Die gegenseitige Unabhängigkeit und Eigensinnigkeit der Bildgründe und Motive ist charakteristisch für Pfrommers Arbeiten. Stets, so scheint es, ist da noch Platz für etwas, das hinzukommt oder hinzukommen könnte, wenn man ganz kurz weg- und dann wieder hinguckt. Wenn man den Blick einmal um sich selbst dreht, so wie man vielleicht auch eine Postkarte in der Hand wendet und versucht, ihre beiden Seiten in eine Verbindung zueinander zu bringen – um dann festzustellen, dass es viele mögliche, doch keine notwendige Art und Weise gibt, das Vorne und das Hinten zusammenzulesen.

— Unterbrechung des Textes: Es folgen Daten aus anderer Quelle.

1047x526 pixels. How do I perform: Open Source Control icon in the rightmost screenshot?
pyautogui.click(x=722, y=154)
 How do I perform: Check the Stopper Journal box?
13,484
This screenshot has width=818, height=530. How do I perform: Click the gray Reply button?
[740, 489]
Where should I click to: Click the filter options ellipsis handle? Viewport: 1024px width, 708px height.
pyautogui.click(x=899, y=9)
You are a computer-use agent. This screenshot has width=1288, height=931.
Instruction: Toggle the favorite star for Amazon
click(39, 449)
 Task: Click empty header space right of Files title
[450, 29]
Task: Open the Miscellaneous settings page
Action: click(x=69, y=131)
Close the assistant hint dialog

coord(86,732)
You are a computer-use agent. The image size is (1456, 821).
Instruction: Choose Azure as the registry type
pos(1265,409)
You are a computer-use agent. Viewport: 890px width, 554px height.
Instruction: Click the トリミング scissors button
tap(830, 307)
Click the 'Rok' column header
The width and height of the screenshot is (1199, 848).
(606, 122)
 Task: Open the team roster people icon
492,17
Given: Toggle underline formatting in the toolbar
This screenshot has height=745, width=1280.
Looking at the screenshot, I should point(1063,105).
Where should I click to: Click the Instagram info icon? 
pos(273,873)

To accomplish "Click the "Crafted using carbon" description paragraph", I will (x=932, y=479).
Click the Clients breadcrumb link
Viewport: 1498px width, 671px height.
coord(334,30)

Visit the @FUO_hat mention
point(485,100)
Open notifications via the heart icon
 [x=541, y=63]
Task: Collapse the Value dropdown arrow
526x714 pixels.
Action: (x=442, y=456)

Die Bilder sind voller Verästelungen und Anschlussstellen für das Alltägliche, wie es uns vorkommt und uns nachgeht. Sie zeigen ganz Gewöhnliches – Gebrauchsgegenstände, Stadt- und Wohnlandschaften oder mediale Ansichten des Weltgeschehens – und führen uns assoziativ sowohl näher an unsere eigenen individuellen Zugänge zu den Dingen als auch von diesen weg und um die nächste Ecke.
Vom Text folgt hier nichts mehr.